有識者「今の日本に人材がいないのではない。『人材を活かす政策』が必要」
ただ、このまま外国人IT人材を確保し続けられるかどうかは疑問がある。同じく経産省が10日に発表した「IT人材に関する各国比較調査結果報告書」では、アメリカ、日本、韓国、中国、インド、ベトナム、タイ、インドネシアの実態を比較。この中で「海外勤務先として関心がある国」を聞いているのだが、多くの国がアメリカを1位にあげている。
東南アジアの国からは日本の人気も高く、日本を選択した人の割合(複数選択)は、タイで58.4%、インドネシアで52.5%、ベトナム47.8%だった。しかし、現在就労者数の多い中国では24.3%、IT大国のインドでは18.9%となっている。
そもそも、日本はIT人材への待遇が悪いという側面がある。前述の各国比較調査では、「給与・報酬に対する満足度」が日本はワースト1位。また、アメリカのIT人材と「仕事や職場環境に対する満足度」を比較したところ、「給与」「労働条件」「充実感、やりがい」「成果に対する報酬」「社内での今後のキャリアに対する見通し」「社内教育・研修や自己研鑽に対する支援」といったすべての項目で35ポイント以上の差が開いた。
IT産業の魅力が低いことが人材不足の要因であることはすでに経産省も把握している。しかし、アメリカのような環境を日本で実現するために、まず「革新的な発想力と高い技術力、そして未知の市場への挑戦意欲」を備える必要があるとしている。まずはやる気の問題、と認識しているようだ。
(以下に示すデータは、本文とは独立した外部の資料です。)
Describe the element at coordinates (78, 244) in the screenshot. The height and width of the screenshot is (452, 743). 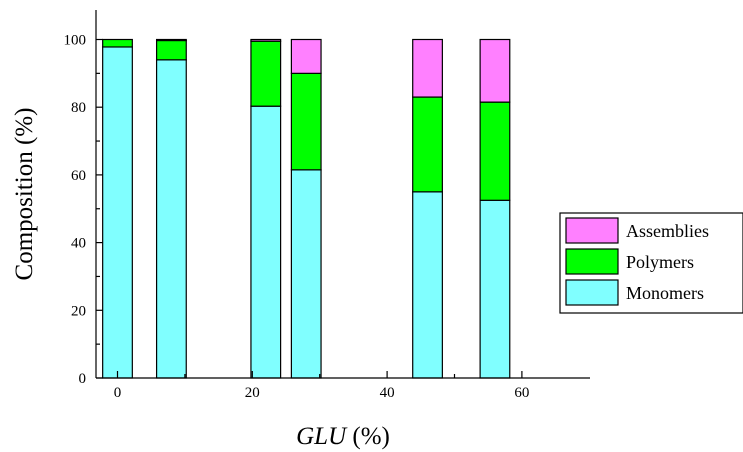
I see `y-tick-label: 40` at that location.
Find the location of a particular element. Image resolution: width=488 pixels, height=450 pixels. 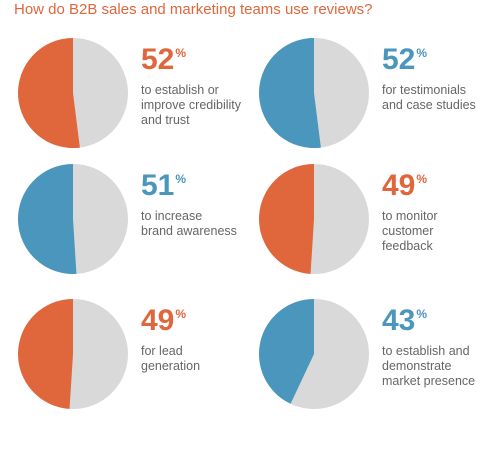

description-line: feedback is located at coordinates (408, 246).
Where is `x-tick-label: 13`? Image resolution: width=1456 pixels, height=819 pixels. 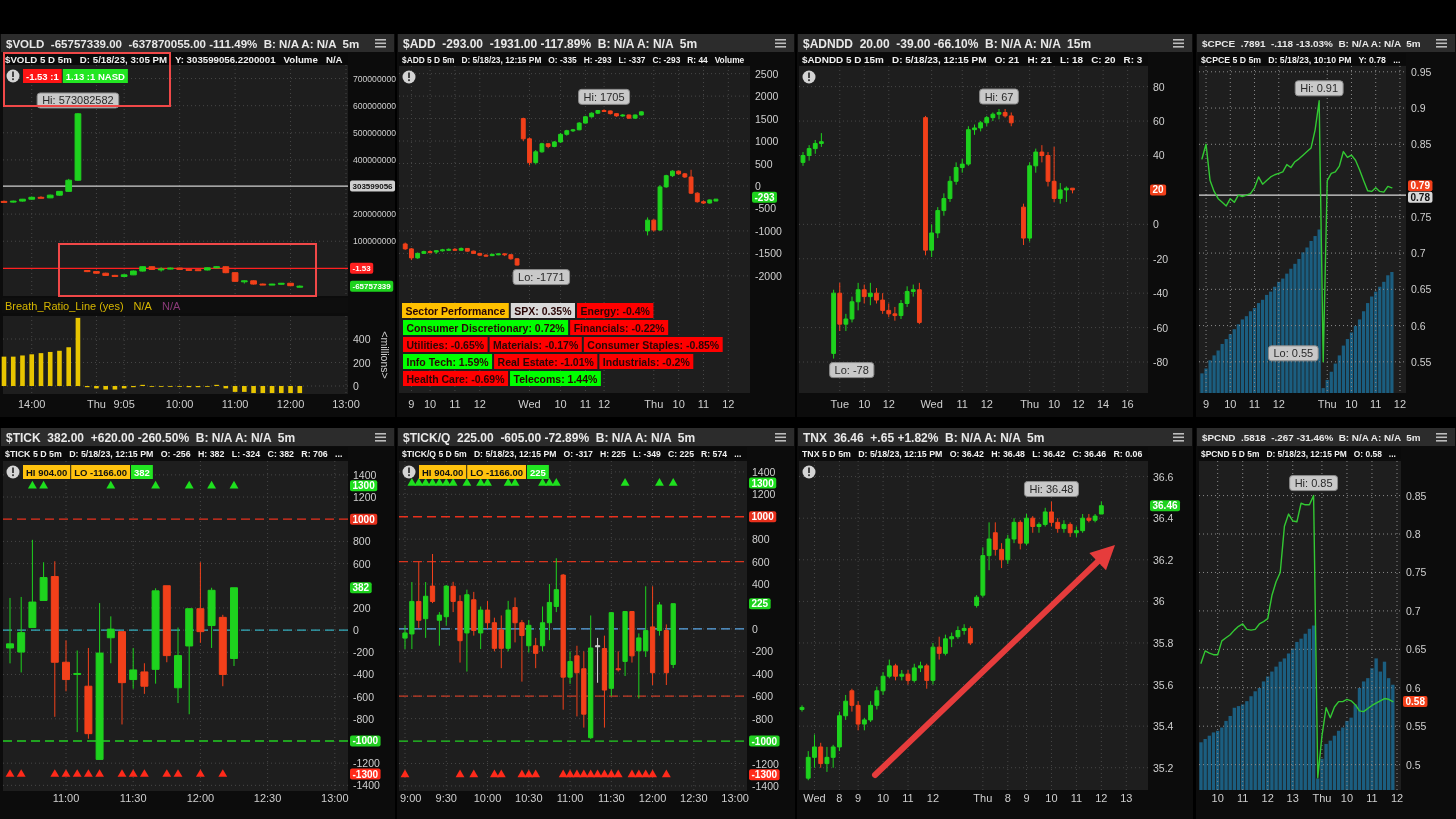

一方で、経産省の研究会では、有識者から「今の日本には人材がいないのではなく、構造や環境が新しいものを生み出しにくくしているのだと思う。今のIT産業には『人材を活かす政策』が必要なのではないか」という意見も出ていたという。IT産業の発展を目指すのであれば、何よりも先に待遇の改善が必要ではないか。